Variation in blood pressure: There were statistically significant reductions in variation of SBP resulting from the use of calcium-channel blockers (VR 0.81, 95% CI 0.76 to 0.86; 94 trials) and non-loop diuretic drugs (VR 0.87, 95% CI 0.79 to 0.96; 69 trials). Increased variation was reported following treatment with angiotensin-converting enzyme inhibitors (VR 1.08, 95% CI 1.02 to 1.15; 125 trials), angiotensin-receptor blockers (VR 1.16, 95% CI 1.07 to 1.25; 47 trials), and β-blockers (VR 1.17, 95% CI 1.07 to 1.28; 78 trials). Placebo comparison showed that calcium-channel blockers provided the greatest reduction in variation (VR 0.76, 95% CI 0.67 to 0.85; 34 trials).

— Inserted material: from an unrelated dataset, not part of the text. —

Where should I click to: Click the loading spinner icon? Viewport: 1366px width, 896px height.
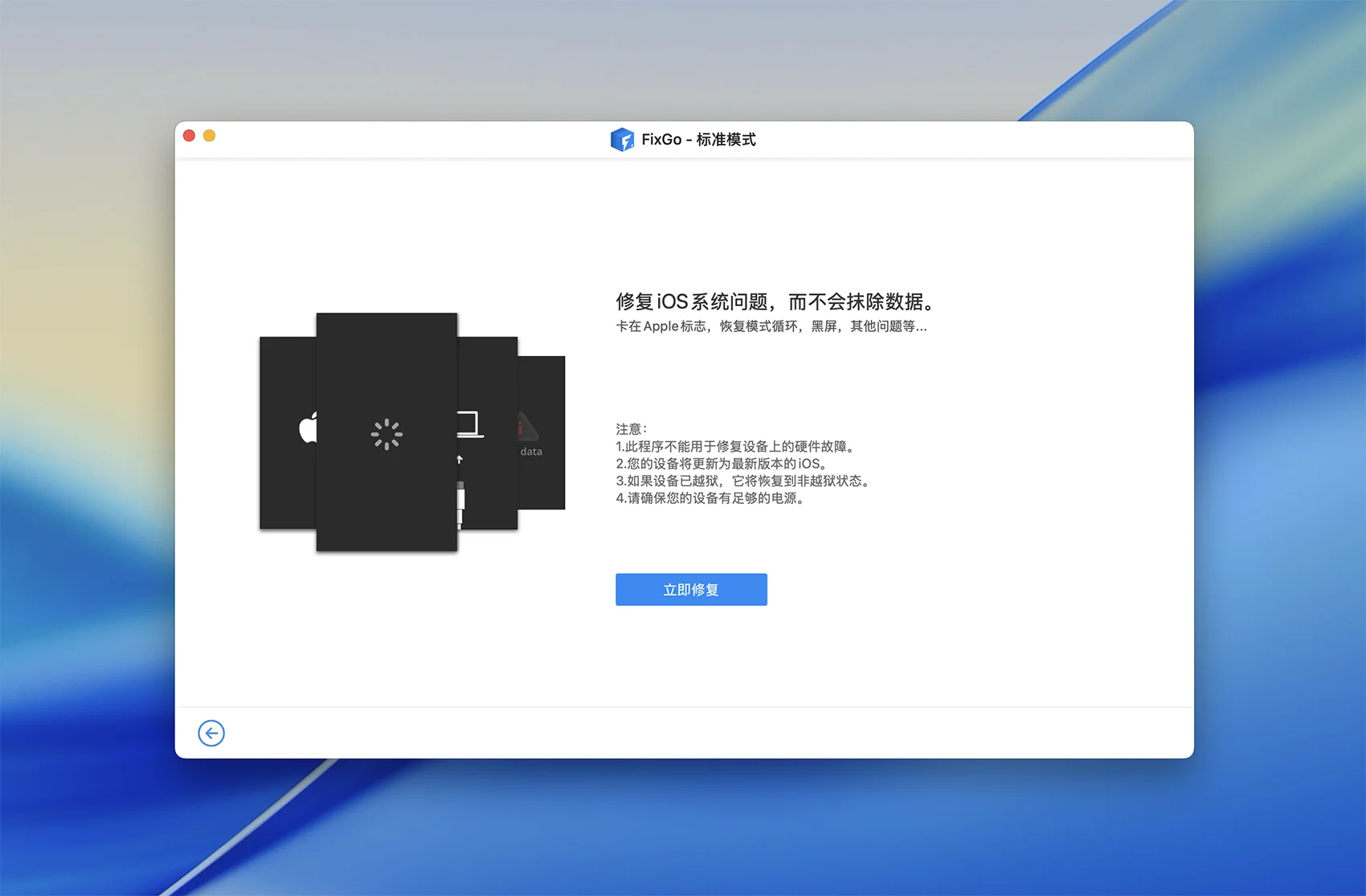(x=386, y=434)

Risk of events: Lower SD of SBP (VR ≤80) was associated with a significantly reduced risk of stroke (OR 0.79, 95% CI 0.71 to 0.87; 21 trials), despite only small reductions in mean SBP. There were no significant associations between VR and percentage difference in coefficient of variation for risk of myocardial infarction, heart failure, or cardiovascular mortality. Calcium-channel blockers showed a significantly reduced risk of stroke compared with all other drugs (OR 0.88, 95% CI 0.83 to 0.94; 19 trials). β-blockers showed an increased risk compared with all other drugs (OR 1.19, 95% CI 1.01 to 1.42; 10 trials).

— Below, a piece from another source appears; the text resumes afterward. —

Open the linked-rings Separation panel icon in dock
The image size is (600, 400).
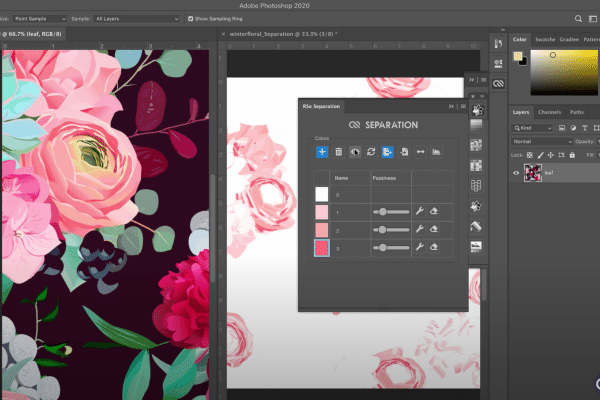(x=499, y=86)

Subgroup analyses: There was significant heterogeneity between trials in terms of VR (p<0.0001). Drug class contributed to a large proportion of the variation. Subgroup analysis showed similar results for crossover and parallel-group trials, and there was no significant difference in VR of SBP when the largest trial was removed from the analysis. Effects of VR on diastolic blood pressure showed a similar effect to those for the SD of SBP. Group variation was lower in trials of higher doses of calcium-channel blockers.